Muito se tem escrito sobre os efeitos perniciosos das redes sociais no debate público. Embora democratizando o acesso à expressão da opinião e propiciando o alargamento à escala global da discussão, as redes sociais tornaram-se num meio de veiculação e meteórica propagação de informações falsas e insultos, despertando em muitos o Torquemada de sofá que encerram no seu íntimo, condenando à perseguição e ao enxovalho público, de dedo em riste sobre o teclado, os que tomam por hereges.

Vários antigos executivos de redes sociais têm vindo a público alertar para os perigos do monstro que ajudaram a criar. Sean Parker, antigo presidente do Facebook, lamenta que esta rede social tenha alterado a relação dos indivíduos com a sociedade e entre si. Chamath Palihapityia, antigo executivo da mesma empresa, considera ter-se o Facebook tornado num veículo de desinformação.

A impunidade assegurada pelo anonimato e pela distância física do outro, dá azo à expressão de  opiniões que, de outra forma, seriam silenciadas por pudor. Por outro lado, a necessidade por muitos sentida do reconhecimento e aprovação dos outros que, no mundo virtual, se mede pelo número de “gostos” e de partilhas do conteúdo publicado, explorando, como diz Parker, “uma vulnerabilidade da psicologia humana”, propicia a difusão de informações sem a devida ponderação e o cuidado de verificação da sua veracidade.

As consequências são conhecidas: não apenas a discussão pública se degradou, com a banalização da agressão verbal e a proliferação de notícias falsas ou manipuladas, como terá contribuído, com grande probabilidade, para o crescimento de forças políticas radicais, que coincide no tempo com a generalização do uso das redes sociais.

Outra das consequências perversas deste ambiente tenso é a tentação dos agentes políticos e das instituições de se deixarem condicionar pela pressão gerada pelo ruído criado por estas plataformas.

A necessidade de tomar decisões que correspondam aos clamores expressos online, põe em causa a racionalidade, a ponderação e a própria defesa do bem comum de que carecem as decisões.
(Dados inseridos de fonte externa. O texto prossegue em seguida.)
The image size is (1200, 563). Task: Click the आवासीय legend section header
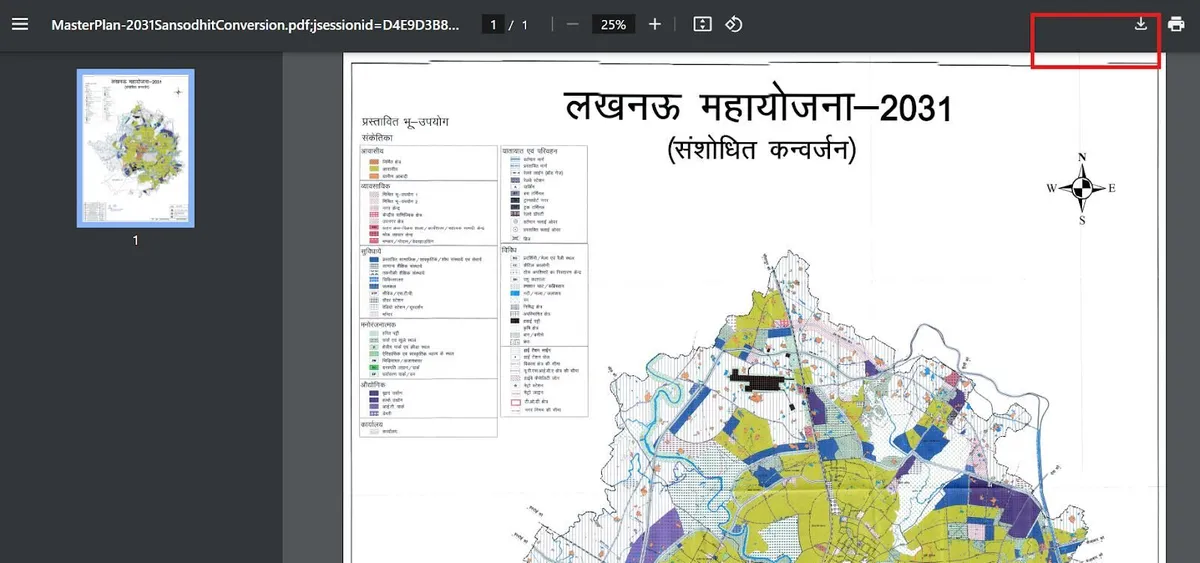point(373,151)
Criou-se o que o filósofo Roger Scruton chama de “webiscito”, pois sobre todos os assuntos abundam opiniões, às quais os responsáveis por vezes se mostram receptivos, em busca de aprovação popular. A procura da popularidade pode, assim, facilmente resultar no encontro com o populismo.
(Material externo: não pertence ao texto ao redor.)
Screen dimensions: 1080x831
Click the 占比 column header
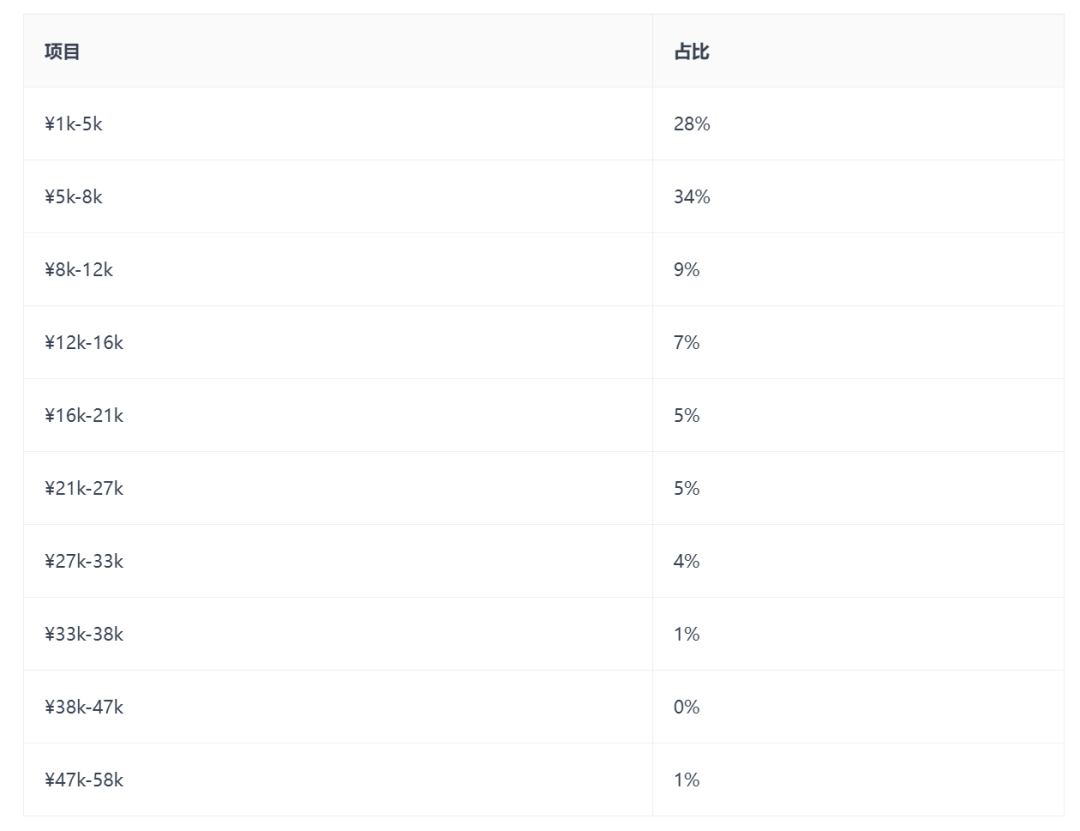pos(692,52)
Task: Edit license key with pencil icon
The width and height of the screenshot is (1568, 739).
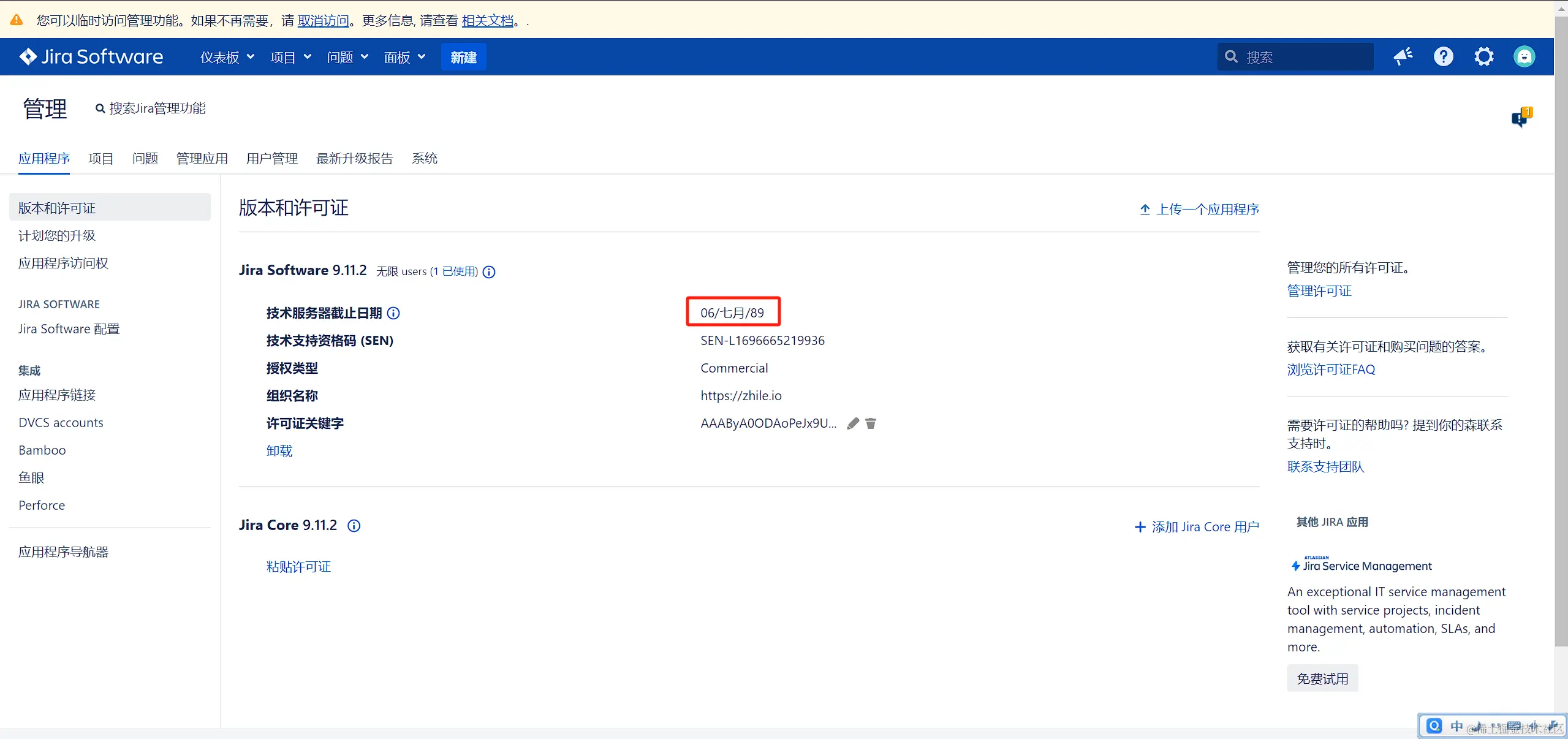Action: click(x=852, y=423)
A cedência às indignações expressas nas redes sociais atingiu mesmo instituições como a tradicionalmente circunspecta realeza britânica que, abandonando o velho adágio de Disraeli de “nunca te queixes, nunca te expliques”, que tinha por hábito seguir, forçou recentemente um membro da família à indignidade de pedir públicas desculpas por usar uma jóia pretensamente ofensiva para com as origens africanas da noiva de um príncipe da Casa de Windsor. Popularidade oblige.

Em Portugal, a política parece seguir também esta tendência, e são vários os exemplos nos últimos meses. A precipitada resposta do Governo aos protestos contra o uso do Panteão Nacional para eventos sociais ou o abrupto fecho de uma discoteca, conhecida há muito por episódios violentos, mas só encerrada após a divulgação de um vídeo expondo agressões por seguranças do estabelecimento, são dois episódios de manifesta cedência à vox populi expressa nas redes sociais. Em si mesmos, são eventos de pouca monta, mas a atitude do Executivo denunciou uma vulnerabilidade aos clamores populares que, em matérias de maior importância, é potencialmente perigosa.

Fez mal o Governo em agir deste modo; mostrou-se meramente reactivo, agindo ao sabor das indignações da opinião pública. É certo que não deve ignorá-la, mas não se pode submeter totalmente a ela.

Em suma, governo para o povo e não pelo povo: é isto a democracia representativa, que impõe, não raras vezes, decidir contra, ou apesar, da opinião da rua ou, nos tempos que correm, das redes sociais.

O autor escreve de acordo com a antiga ortografia.